Now a lot of the “open source” community out there is going to see this and say something like… “duh”! But “big corporate” (most, not all) hasn’t seen this light yet, so it’s nice to find some people out there thinking the same way so I know I’m not crazy:
Key points (but please read the above):
- “Java was originally designed to run on first set-top clients and then PC clients” - Java was NOT designed for server side applications.
- “The average corporate application will be a big text pump, taking in XML from a back-end resource, transforming it somewhat, and producing either HTML or XML”
- “Java is horrific at processing text since it can’t manipulate strings directly.” - Not only is it not architected for server-side applications, it’s not architected for manipulating large amounts of text!
- “…developers want only a very thin veneer over operating system services like sockets, while Java provides a huge virtual machine in between the application and the operating system.” - We (IT workers of the world) need to be reducing complexity, not creating or facilitating it.
- “where is the application server of the future? It is a big text pump that is embedded in the various endpoints of an enterprise. There is nothing in the middle.”
Reducing Complexity:
Is it just me, or is it not a simple thing to conceptualize that introducing abstraction layer upon abstraction layer means introducing overhead upon more overhead, and is only going to result in a horribly performing product? Keep in mind folks that it takes extra CPU cycles per abstraction layer to get through to code that actually does some work!

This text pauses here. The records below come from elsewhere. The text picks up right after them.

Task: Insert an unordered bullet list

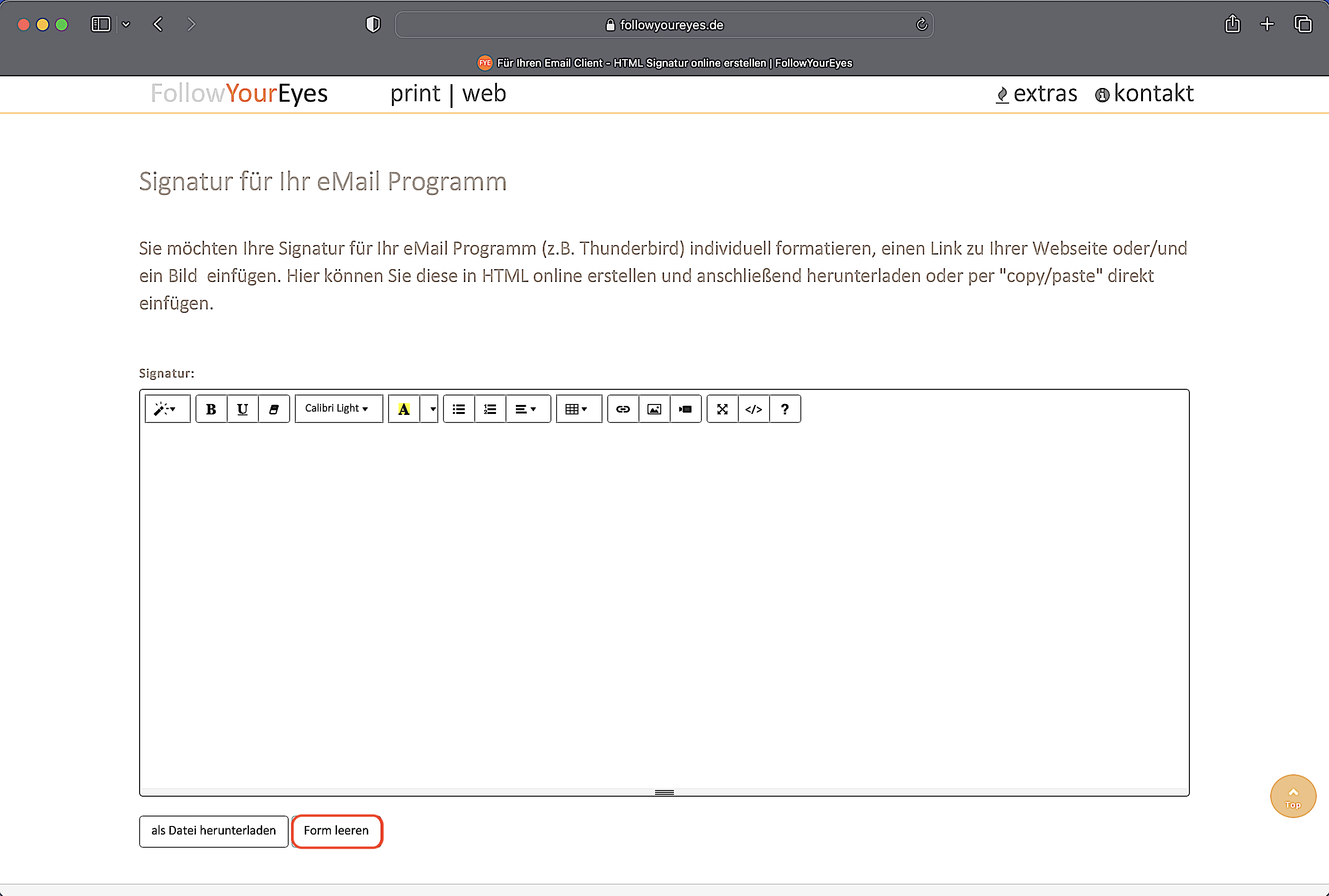Action: 459,409
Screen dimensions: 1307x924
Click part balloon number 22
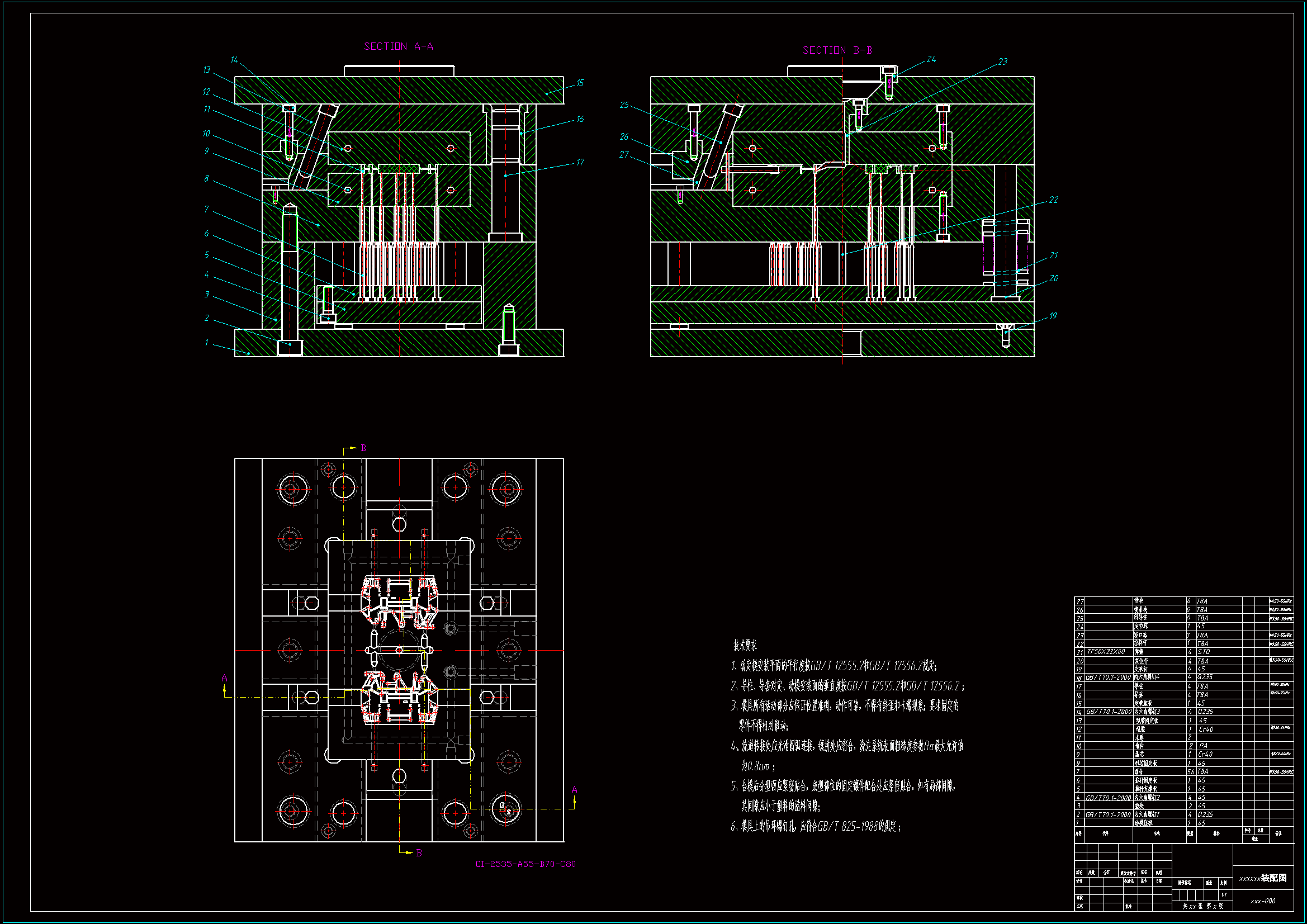click(1053, 200)
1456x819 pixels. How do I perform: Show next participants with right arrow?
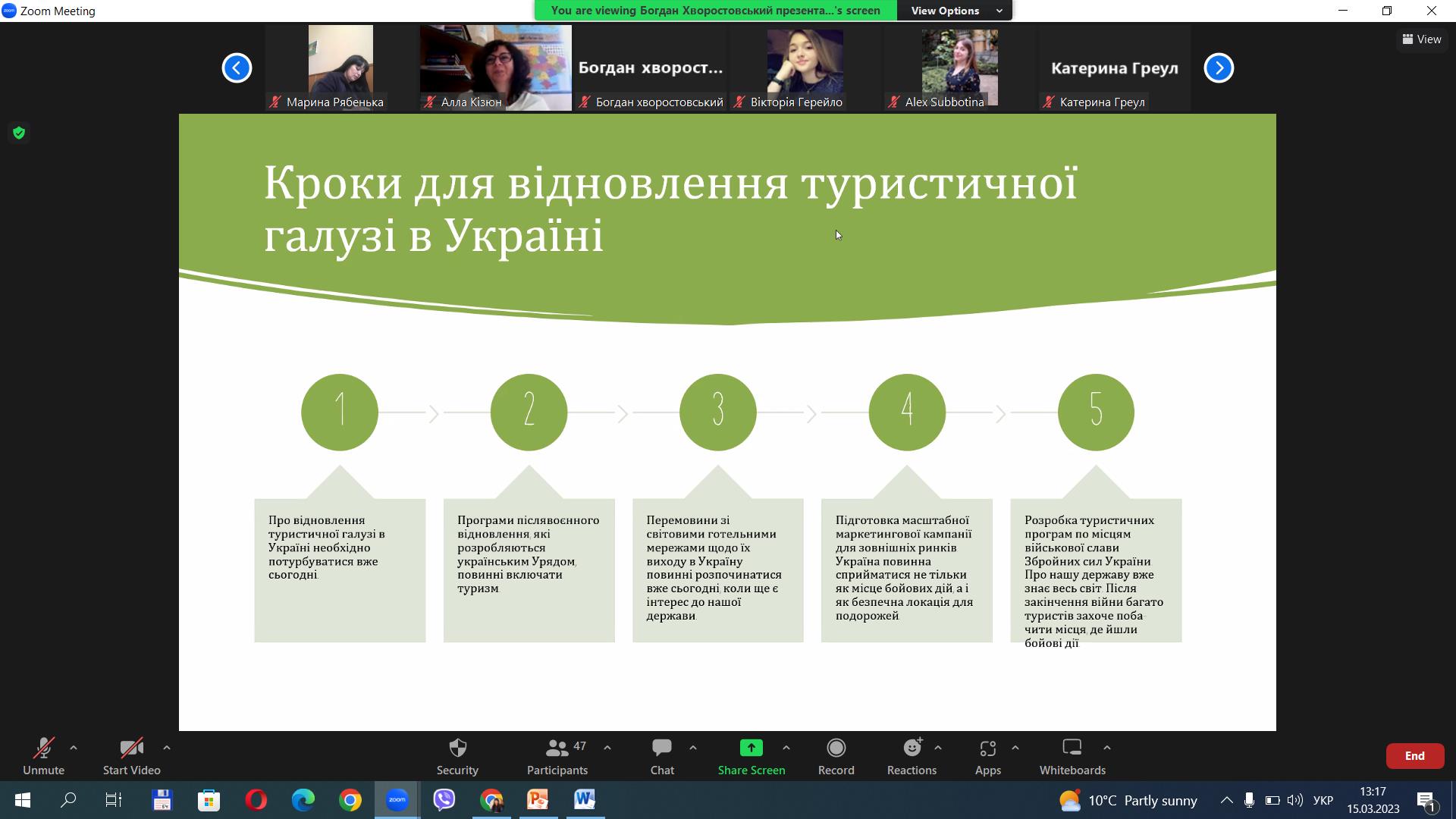click(1219, 68)
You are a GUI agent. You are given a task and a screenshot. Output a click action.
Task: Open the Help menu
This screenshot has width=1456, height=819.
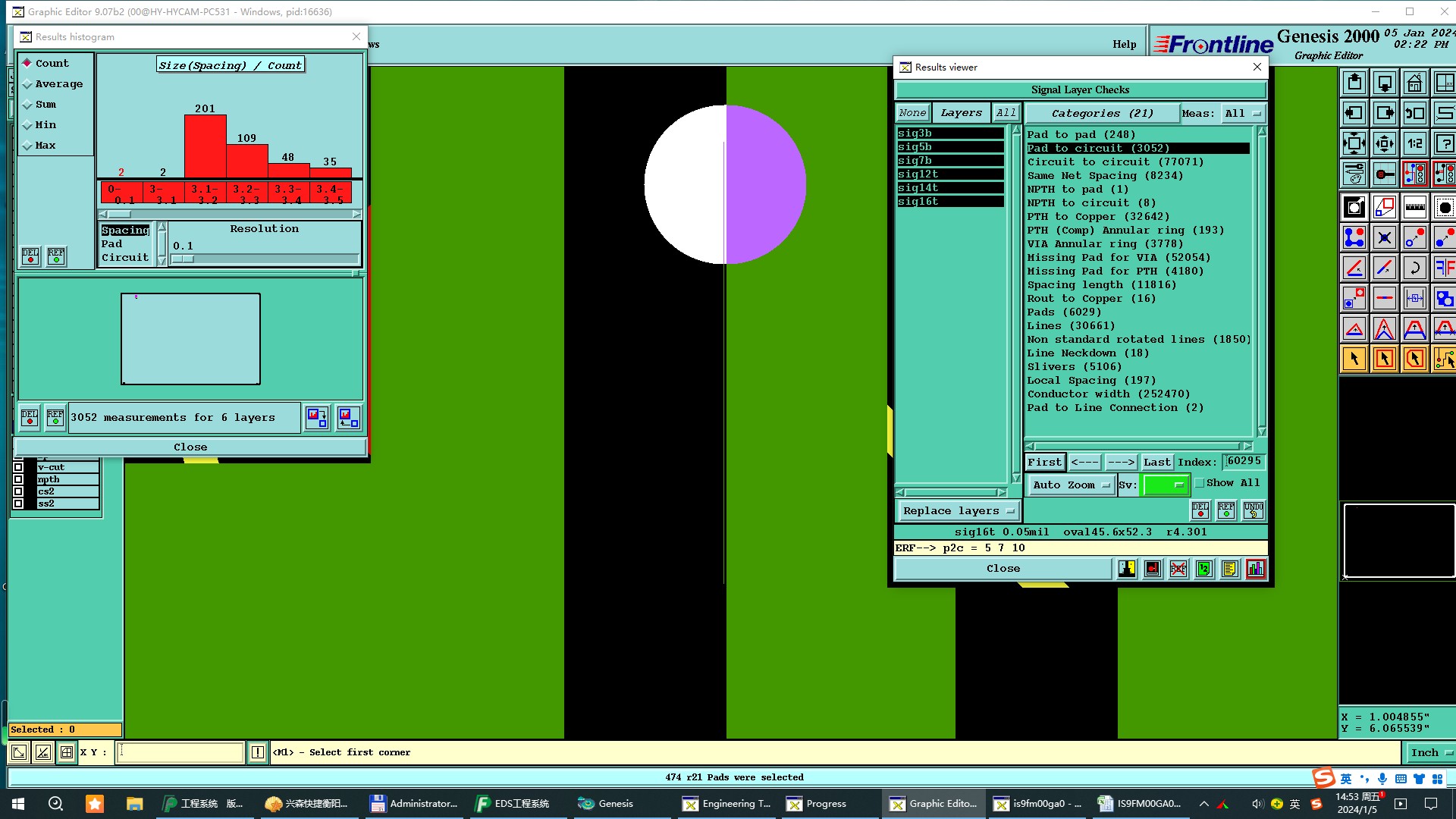[1124, 44]
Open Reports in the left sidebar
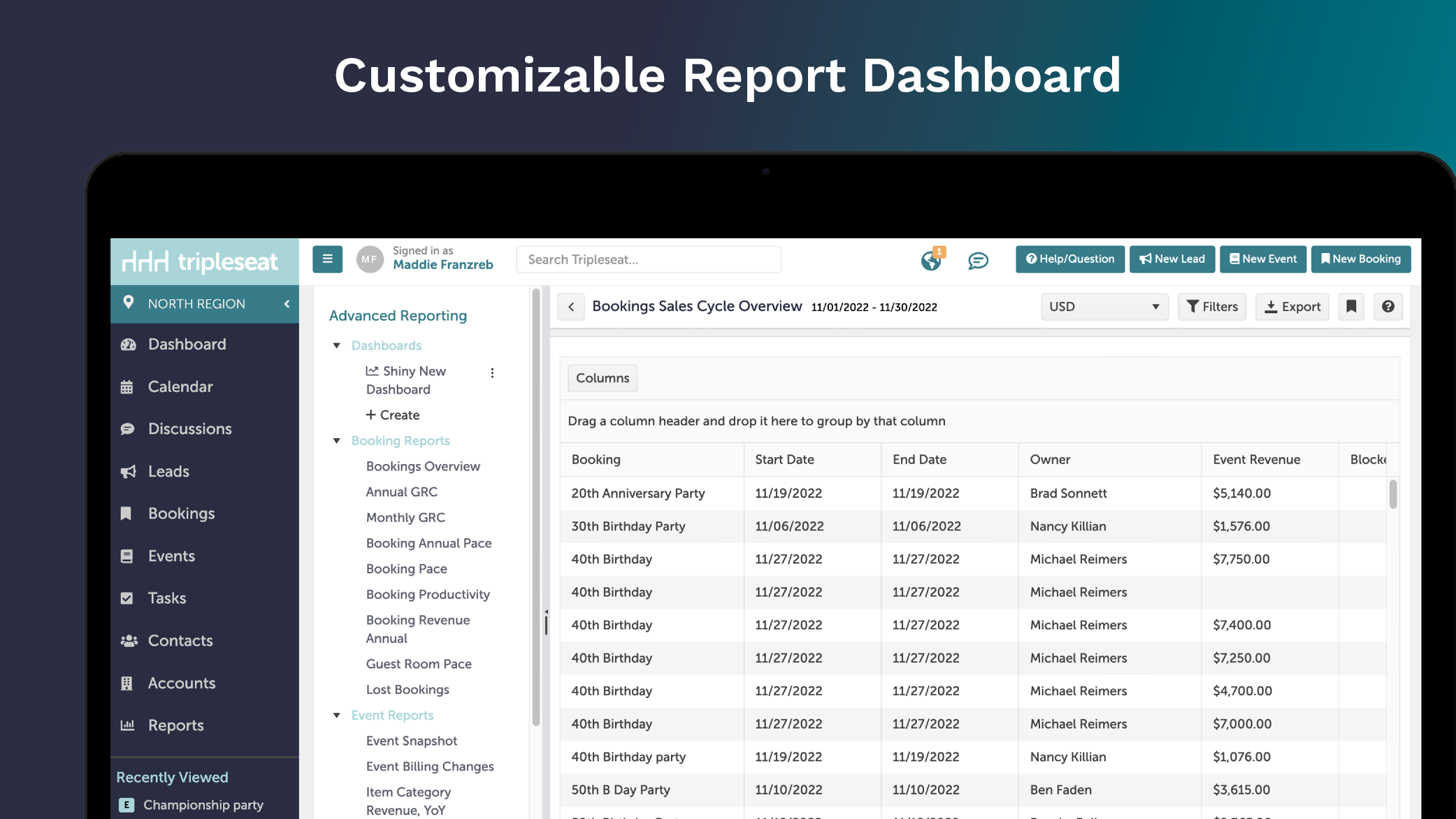 [175, 725]
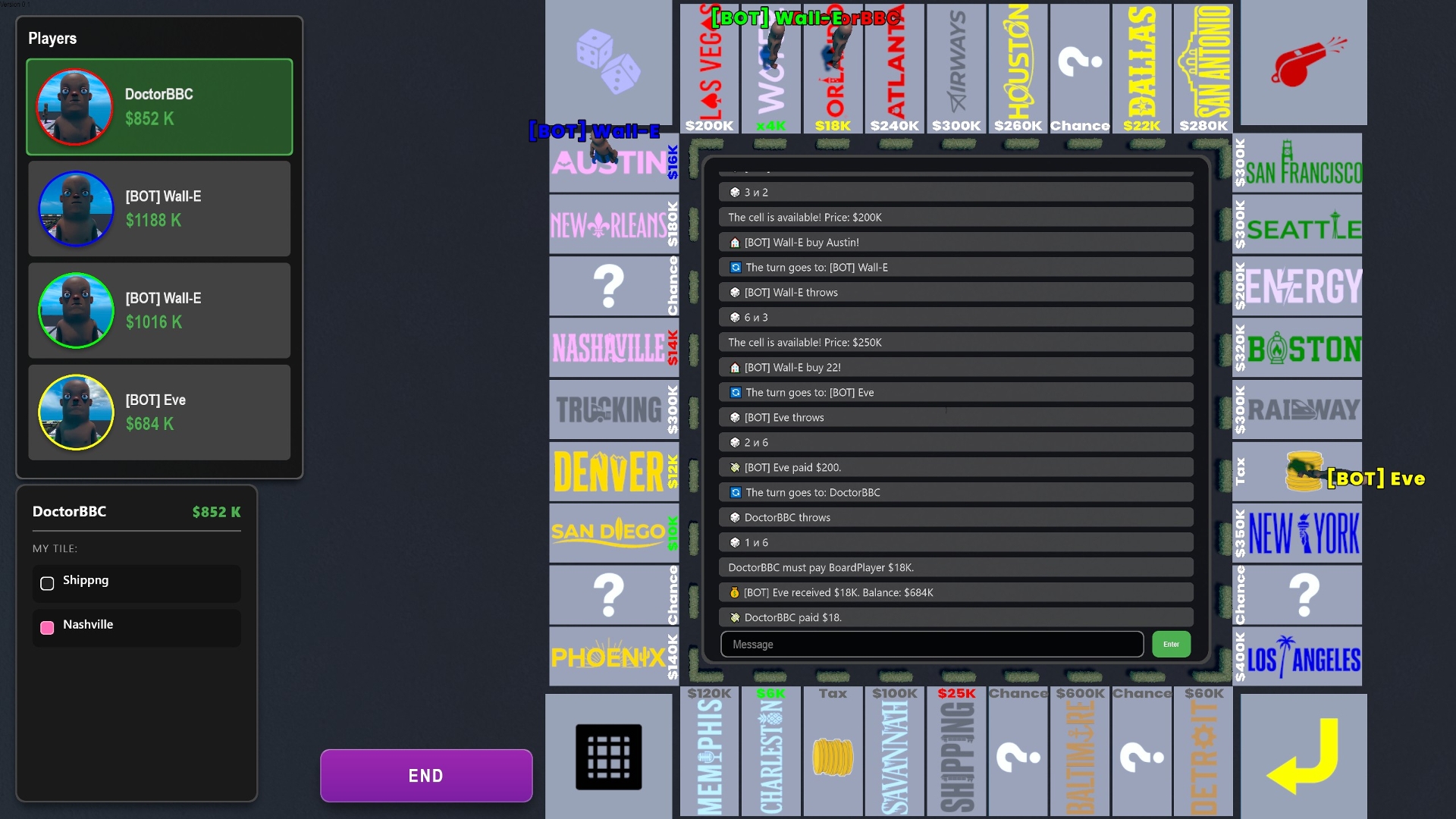Click the gold coins Tax tile at the bottom
Screen dimensions: 1456x819
[833, 755]
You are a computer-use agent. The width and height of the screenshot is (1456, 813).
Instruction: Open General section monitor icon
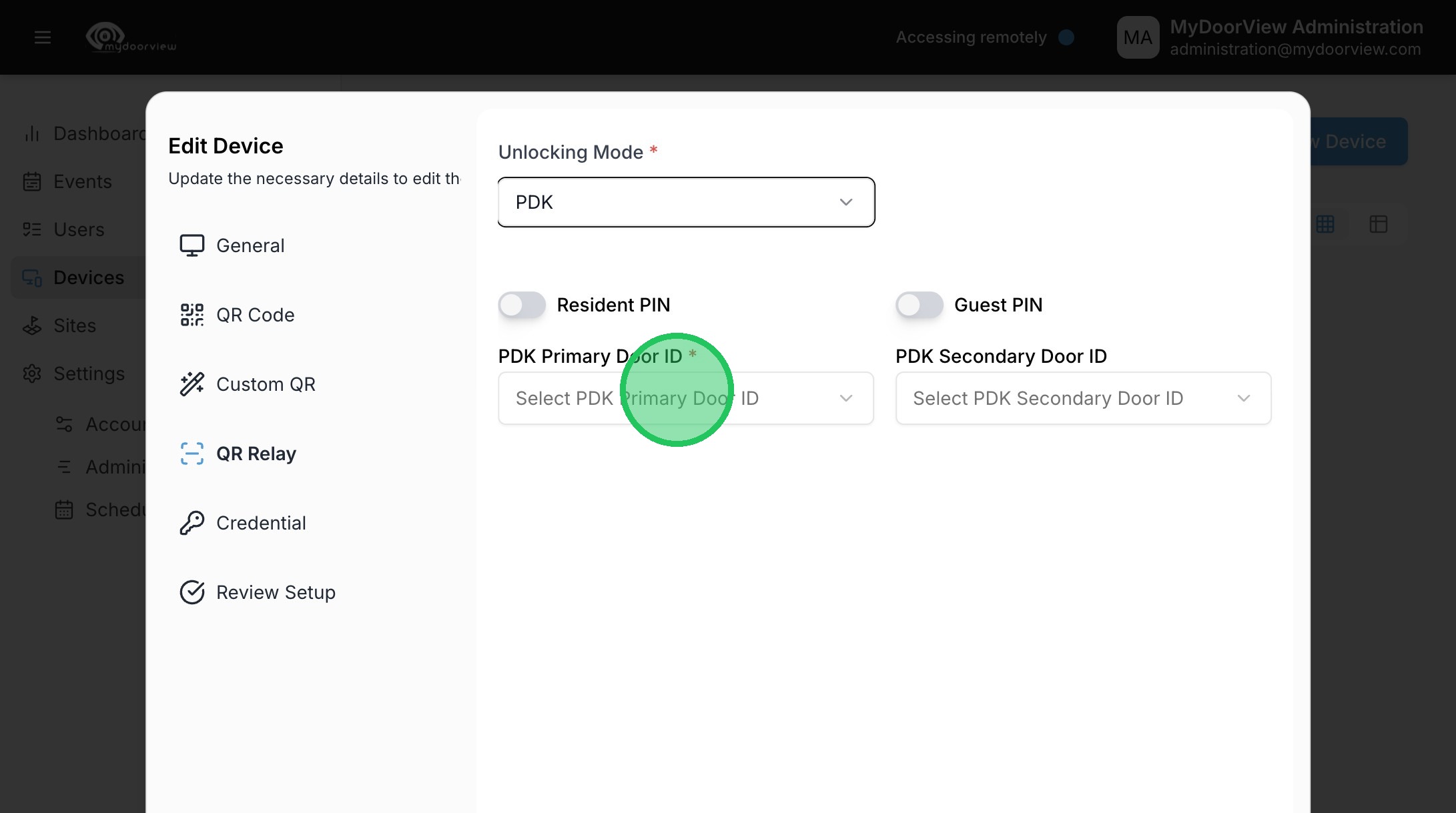tap(192, 245)
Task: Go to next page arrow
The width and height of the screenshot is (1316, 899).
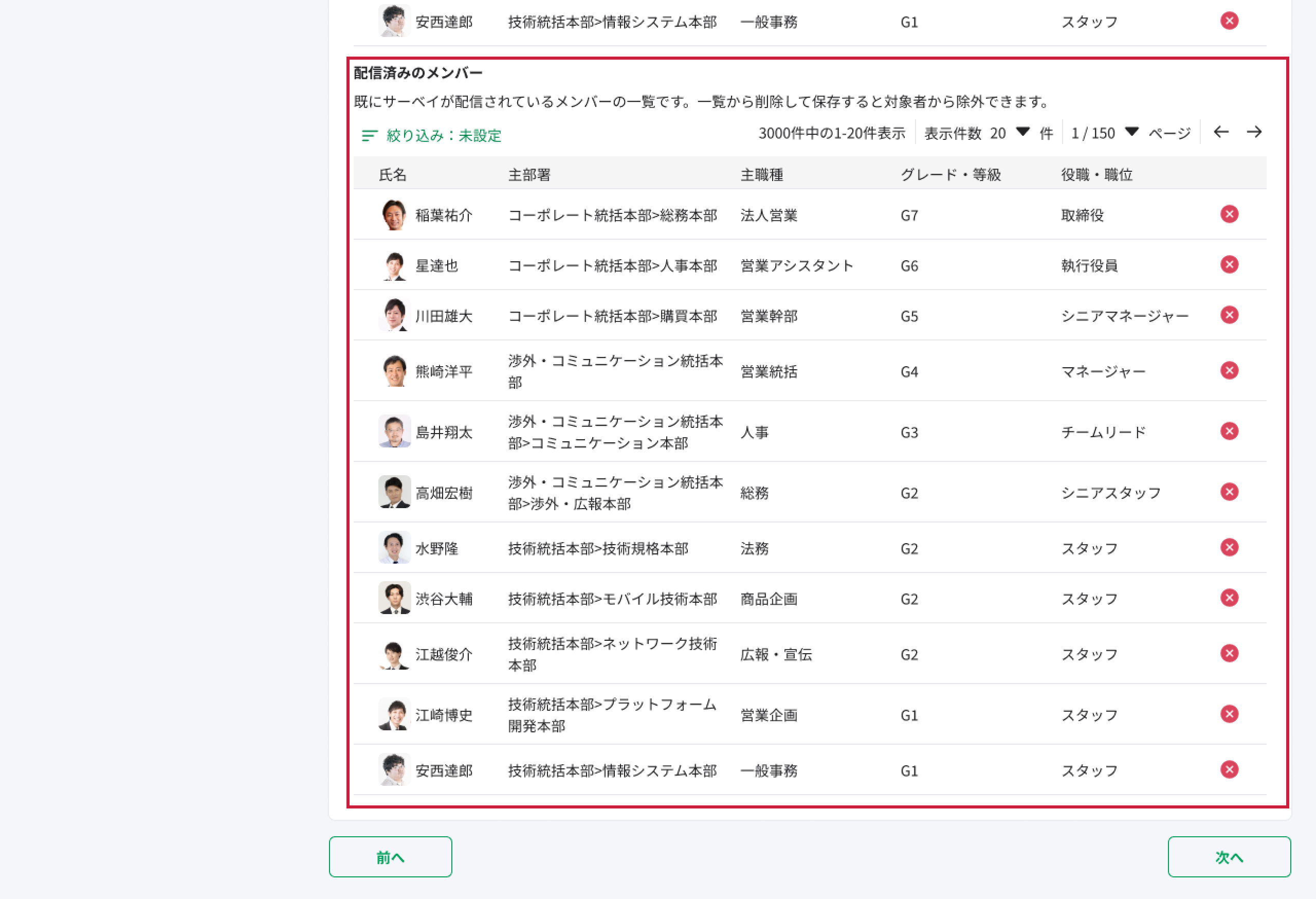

As we get access to all this latest and greatest, faster hardware and such, the wrong approach is to introduce yet more layers of absraction in code to make it easier to manage for the developer. More abstraction == BLOAT. Faster servers should mean the ability to service more customers per server (provided bandwidth isn’t the issue). Developers have been trending towards adding more abstraction layers to code which has been (somewhat) offset by improvement in hardware. I’m all for easing the development process with abstraction layers for certain pieces of an app, but some of you have been taking this a little overboard. Code needs to trend back closer to the metal, not further away from it.